• Entries shown:
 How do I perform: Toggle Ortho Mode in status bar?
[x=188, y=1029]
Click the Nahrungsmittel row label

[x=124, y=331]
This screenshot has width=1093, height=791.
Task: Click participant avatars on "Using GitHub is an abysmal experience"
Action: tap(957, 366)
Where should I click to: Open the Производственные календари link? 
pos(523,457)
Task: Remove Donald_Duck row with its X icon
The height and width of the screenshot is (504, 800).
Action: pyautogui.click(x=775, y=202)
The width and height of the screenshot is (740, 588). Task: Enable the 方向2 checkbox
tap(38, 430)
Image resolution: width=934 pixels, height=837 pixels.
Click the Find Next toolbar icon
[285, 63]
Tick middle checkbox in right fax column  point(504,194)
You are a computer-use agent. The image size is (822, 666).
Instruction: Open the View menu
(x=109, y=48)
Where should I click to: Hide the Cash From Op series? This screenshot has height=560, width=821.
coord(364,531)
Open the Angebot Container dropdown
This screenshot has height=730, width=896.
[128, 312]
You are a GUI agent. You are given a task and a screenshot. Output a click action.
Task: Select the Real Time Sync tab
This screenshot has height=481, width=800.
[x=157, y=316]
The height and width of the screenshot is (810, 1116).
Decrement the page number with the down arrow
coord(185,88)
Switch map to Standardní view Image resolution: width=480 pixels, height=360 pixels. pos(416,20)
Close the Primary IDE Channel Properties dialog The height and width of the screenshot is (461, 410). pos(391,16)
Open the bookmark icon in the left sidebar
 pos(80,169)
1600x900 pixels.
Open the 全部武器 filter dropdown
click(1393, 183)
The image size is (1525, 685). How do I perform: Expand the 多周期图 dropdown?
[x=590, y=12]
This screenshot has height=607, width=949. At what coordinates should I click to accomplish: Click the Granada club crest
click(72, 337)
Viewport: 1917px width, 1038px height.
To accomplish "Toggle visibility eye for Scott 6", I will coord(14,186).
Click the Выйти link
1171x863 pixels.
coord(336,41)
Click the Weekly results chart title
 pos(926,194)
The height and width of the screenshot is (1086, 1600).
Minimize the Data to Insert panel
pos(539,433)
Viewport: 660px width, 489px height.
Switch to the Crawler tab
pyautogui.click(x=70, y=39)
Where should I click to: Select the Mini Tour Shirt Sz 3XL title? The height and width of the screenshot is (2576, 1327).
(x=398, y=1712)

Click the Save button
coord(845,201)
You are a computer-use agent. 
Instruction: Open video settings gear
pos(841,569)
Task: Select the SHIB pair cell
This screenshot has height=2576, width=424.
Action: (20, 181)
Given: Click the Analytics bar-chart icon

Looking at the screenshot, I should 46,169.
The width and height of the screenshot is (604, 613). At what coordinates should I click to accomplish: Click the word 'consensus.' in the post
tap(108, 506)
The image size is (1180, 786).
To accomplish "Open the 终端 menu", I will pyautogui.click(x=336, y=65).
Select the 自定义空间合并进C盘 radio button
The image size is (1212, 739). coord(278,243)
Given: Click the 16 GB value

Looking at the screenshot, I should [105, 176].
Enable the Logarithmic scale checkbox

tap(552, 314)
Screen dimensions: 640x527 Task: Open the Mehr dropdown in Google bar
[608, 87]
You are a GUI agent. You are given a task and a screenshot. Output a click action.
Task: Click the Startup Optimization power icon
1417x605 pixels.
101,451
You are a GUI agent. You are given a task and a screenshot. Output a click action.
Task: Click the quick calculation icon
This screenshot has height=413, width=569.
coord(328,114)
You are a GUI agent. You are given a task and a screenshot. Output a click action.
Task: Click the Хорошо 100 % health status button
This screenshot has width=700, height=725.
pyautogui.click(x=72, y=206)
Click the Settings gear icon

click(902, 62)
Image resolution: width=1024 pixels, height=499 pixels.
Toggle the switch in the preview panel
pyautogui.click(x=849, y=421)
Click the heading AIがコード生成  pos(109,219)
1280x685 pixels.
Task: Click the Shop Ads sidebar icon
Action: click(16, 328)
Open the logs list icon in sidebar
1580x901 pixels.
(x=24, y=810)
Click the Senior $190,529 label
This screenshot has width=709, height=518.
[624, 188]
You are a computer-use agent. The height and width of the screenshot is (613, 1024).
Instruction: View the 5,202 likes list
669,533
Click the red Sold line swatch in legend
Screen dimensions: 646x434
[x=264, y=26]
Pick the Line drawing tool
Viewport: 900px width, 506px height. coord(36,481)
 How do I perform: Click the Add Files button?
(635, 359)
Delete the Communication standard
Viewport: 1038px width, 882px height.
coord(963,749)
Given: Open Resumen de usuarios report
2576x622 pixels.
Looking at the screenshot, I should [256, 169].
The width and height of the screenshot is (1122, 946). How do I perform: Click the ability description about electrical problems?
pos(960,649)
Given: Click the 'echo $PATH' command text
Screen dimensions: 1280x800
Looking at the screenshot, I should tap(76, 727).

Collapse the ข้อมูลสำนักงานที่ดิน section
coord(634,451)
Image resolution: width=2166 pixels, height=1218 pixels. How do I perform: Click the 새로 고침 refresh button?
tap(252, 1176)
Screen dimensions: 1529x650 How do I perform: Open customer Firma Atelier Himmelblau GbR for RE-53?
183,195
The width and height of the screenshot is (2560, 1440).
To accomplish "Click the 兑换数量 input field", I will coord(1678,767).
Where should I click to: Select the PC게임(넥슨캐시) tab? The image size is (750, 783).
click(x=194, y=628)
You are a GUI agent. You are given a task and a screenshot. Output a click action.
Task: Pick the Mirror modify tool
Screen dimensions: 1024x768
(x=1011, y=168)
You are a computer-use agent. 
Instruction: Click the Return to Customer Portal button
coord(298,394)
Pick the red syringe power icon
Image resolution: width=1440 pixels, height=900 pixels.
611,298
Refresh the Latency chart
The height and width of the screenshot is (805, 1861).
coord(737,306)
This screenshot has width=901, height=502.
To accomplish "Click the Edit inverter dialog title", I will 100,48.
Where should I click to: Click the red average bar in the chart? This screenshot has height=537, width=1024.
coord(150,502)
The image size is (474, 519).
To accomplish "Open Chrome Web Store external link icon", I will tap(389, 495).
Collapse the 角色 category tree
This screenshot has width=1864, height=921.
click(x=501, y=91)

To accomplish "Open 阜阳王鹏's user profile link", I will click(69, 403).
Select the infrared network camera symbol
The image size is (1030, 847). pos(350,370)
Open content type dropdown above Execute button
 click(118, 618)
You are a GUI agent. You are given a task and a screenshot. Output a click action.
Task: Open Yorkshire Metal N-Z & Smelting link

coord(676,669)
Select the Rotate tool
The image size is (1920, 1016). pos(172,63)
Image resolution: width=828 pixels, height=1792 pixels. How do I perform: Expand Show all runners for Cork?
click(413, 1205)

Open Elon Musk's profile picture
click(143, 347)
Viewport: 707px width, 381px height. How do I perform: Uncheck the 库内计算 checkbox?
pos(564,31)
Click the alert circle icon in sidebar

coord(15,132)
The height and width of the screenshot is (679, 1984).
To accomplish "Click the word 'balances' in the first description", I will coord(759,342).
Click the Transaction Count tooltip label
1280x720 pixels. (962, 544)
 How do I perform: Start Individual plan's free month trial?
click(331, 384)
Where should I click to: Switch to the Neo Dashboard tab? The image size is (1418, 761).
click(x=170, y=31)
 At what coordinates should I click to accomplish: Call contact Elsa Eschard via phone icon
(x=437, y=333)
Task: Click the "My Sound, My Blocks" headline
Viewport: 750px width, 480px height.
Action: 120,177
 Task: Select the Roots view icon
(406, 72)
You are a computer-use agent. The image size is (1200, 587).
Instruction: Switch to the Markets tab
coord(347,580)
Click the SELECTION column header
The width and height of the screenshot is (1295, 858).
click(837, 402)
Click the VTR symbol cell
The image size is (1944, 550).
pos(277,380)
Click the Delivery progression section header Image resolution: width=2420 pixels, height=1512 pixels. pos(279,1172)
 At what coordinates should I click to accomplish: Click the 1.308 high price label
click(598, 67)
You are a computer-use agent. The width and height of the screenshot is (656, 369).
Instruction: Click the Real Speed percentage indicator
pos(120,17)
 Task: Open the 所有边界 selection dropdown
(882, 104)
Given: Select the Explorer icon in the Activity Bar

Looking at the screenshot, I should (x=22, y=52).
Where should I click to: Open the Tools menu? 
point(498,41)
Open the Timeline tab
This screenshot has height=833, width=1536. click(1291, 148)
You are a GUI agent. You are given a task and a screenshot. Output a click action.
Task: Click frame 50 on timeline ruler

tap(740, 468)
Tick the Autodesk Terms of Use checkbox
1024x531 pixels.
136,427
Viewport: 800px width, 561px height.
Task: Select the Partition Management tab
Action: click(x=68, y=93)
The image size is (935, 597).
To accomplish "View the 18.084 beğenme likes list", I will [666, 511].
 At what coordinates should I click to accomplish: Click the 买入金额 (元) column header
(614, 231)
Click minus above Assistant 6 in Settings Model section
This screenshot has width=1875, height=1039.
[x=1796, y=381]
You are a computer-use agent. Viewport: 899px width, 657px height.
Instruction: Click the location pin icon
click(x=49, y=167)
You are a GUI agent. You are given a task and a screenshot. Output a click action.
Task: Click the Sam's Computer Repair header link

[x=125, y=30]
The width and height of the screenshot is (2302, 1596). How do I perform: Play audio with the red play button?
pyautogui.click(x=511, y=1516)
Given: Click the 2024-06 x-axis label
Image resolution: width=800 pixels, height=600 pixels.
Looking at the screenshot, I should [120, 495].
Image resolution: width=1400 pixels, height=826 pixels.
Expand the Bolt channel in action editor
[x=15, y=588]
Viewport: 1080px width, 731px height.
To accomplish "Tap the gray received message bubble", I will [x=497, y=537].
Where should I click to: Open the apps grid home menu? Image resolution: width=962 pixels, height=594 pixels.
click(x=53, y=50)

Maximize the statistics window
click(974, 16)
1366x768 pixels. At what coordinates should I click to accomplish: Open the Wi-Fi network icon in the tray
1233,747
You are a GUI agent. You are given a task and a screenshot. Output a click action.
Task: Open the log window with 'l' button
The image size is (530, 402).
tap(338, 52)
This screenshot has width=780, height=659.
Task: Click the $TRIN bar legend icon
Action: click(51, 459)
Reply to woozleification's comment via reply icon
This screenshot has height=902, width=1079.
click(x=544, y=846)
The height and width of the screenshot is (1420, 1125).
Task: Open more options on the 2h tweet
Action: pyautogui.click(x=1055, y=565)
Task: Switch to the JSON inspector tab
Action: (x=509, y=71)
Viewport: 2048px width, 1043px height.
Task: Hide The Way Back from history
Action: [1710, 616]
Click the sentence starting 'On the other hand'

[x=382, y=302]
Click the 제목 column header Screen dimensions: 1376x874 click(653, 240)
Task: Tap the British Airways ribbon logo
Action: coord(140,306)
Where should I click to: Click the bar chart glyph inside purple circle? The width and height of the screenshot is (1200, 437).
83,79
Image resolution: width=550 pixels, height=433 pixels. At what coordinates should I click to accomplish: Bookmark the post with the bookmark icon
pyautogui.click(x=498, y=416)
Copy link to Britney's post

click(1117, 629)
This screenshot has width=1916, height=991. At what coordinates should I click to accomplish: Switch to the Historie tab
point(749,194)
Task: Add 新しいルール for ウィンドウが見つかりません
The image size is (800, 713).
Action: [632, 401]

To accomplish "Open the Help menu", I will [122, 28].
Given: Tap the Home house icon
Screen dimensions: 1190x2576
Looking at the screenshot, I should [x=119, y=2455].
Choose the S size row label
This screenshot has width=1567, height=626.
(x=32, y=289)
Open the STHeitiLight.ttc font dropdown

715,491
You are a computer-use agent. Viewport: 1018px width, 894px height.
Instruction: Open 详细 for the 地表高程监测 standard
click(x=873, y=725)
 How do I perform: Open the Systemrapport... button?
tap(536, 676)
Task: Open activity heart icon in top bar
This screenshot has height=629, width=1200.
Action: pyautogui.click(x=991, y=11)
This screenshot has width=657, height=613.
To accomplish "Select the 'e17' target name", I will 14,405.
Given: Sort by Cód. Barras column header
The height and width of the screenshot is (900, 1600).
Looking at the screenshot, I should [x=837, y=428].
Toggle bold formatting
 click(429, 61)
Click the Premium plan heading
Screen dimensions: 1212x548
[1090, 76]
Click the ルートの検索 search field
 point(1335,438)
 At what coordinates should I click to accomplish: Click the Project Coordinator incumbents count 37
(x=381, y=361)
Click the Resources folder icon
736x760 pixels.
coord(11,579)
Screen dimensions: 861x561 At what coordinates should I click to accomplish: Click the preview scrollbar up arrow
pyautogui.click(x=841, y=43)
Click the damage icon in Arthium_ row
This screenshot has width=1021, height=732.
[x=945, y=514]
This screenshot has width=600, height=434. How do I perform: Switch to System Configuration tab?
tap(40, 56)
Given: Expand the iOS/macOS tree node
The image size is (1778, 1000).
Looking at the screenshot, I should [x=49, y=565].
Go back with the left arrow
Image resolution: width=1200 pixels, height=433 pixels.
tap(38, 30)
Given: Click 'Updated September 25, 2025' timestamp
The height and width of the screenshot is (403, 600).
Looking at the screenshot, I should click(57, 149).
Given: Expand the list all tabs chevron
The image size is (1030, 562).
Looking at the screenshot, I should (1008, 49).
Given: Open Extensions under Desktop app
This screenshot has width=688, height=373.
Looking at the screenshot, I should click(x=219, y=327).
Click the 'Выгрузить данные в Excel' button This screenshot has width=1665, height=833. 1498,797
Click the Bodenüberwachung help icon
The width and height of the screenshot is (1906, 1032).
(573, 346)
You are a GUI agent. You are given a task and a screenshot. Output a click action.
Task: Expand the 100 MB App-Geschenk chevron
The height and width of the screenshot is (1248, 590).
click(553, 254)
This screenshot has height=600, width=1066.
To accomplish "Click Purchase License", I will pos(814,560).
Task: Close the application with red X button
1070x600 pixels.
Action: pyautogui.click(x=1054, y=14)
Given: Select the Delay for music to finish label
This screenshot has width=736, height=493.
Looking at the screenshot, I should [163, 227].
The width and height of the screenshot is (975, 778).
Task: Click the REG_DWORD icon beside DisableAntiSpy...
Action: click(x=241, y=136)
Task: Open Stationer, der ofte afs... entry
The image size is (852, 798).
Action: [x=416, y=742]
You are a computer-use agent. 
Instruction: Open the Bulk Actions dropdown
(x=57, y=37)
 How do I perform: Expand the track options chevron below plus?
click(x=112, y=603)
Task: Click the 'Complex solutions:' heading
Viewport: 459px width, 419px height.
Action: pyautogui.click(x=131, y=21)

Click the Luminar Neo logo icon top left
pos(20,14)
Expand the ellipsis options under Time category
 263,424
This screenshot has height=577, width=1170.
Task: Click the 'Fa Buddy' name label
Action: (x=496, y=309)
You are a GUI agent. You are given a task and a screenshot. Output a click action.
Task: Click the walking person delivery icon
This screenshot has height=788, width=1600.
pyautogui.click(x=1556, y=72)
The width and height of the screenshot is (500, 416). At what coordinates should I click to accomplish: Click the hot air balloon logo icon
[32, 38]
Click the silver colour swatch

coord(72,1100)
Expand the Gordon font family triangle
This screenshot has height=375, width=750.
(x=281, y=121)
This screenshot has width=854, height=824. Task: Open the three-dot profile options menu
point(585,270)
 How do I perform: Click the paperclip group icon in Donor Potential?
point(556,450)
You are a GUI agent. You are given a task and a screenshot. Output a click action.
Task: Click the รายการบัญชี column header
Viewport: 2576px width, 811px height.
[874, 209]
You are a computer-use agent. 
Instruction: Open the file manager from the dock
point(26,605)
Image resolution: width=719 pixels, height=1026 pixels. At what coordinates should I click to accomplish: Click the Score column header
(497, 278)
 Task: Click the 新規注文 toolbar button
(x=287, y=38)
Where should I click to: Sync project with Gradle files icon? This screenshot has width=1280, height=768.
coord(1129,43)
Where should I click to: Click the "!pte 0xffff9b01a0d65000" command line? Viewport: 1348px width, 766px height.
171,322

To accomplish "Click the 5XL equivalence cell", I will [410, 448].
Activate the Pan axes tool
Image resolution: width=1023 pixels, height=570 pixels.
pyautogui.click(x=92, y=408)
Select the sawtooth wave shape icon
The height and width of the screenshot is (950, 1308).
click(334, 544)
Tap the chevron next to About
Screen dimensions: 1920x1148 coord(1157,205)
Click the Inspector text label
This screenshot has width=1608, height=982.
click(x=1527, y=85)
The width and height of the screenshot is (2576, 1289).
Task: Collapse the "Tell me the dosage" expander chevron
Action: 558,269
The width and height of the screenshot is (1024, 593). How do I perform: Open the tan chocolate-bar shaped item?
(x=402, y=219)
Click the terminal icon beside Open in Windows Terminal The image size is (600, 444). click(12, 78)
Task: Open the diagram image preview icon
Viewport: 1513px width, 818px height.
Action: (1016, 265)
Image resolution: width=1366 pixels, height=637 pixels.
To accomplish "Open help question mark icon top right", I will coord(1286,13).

• Activity: The reply should hold only the lines of the listing above starting at the line containing "Open the Timeline tab" and ending at the line containing "Reply to woozleification's", exactly as written.

• Answer to the problem:
Open the Timeline tab
This screenshot has height=833, width=1536. click(1291, 148)
You are a GUI agent. You are given a task and a screenshot. Output a click action.
Task: Click frame 50 on timeline ruler

tap(740, 468)
Tick the Autodesk Terms of Use checkbox
1024x531 pixels.
136,427
Viewport: 800px width, 561px height.
Task: Select the Partition Management tab
Action: click(x=68, y=93)
The image size is (935, 597).
To accomplish "View the 18.084 beğenme likes list", I will [666, 511].
 At what coordinates should I click to accomplish: Click the 买入金额 (元) column header
(614, 231)
Click minus above Assistant 6 in Settings Model section
This screenshot has width=1875, height=1039.
[x=1796, y=381]
You are a computer-use agent. Viewport: 899px width, 657px height.
Instruction: Click the location pin icon
click(x=49, y=167)
You are a GUI agent. You are given a task and a screenshot. Output a click action.
Task: Click the Sam's Computer Repair header link

[x=125, y=30]
The width and height of the screenshot is (2302, 1596). How do I perform: Play audio with the red play button?
pyautogui.click(x=511, y=1516)
Given: Click the 2024-06 x-axis label
Image resolution: width=800 pixels, height=600 pixels.
Looking at the screenshot, I should [120, 495].
Image resolution: width=1400 pixels, height=826 pixels.
Expand the Bolt channel in action editor
[x=15, y=588]
Viewport: 1080px width, 731px height.
To accomplish "Tap the gray received message bubble", I will [x=497, y=537].
Where should I click to: Open the apps grid home menu? Image resolution: width=962 pixels, height=594 pixels.
click(x=53, y=50)

Maximize the statistics window
click(974, 16)
1366x768 pixels. At what coordinates should I click to accomplish: Open the Wi-Fi network icon in the tray
1233,747
You are a GUI agent. You are given a task and a screenshot. Output a click action.
Task: Open the log window with 'l' button
The image size is (530, 402).
tap(338, 52)
This screenshot has width=780, height=659.
Task: Click the $TRIN bar legend icon
Action: click(51, 459)
Reply to woozleification's comment via reply icon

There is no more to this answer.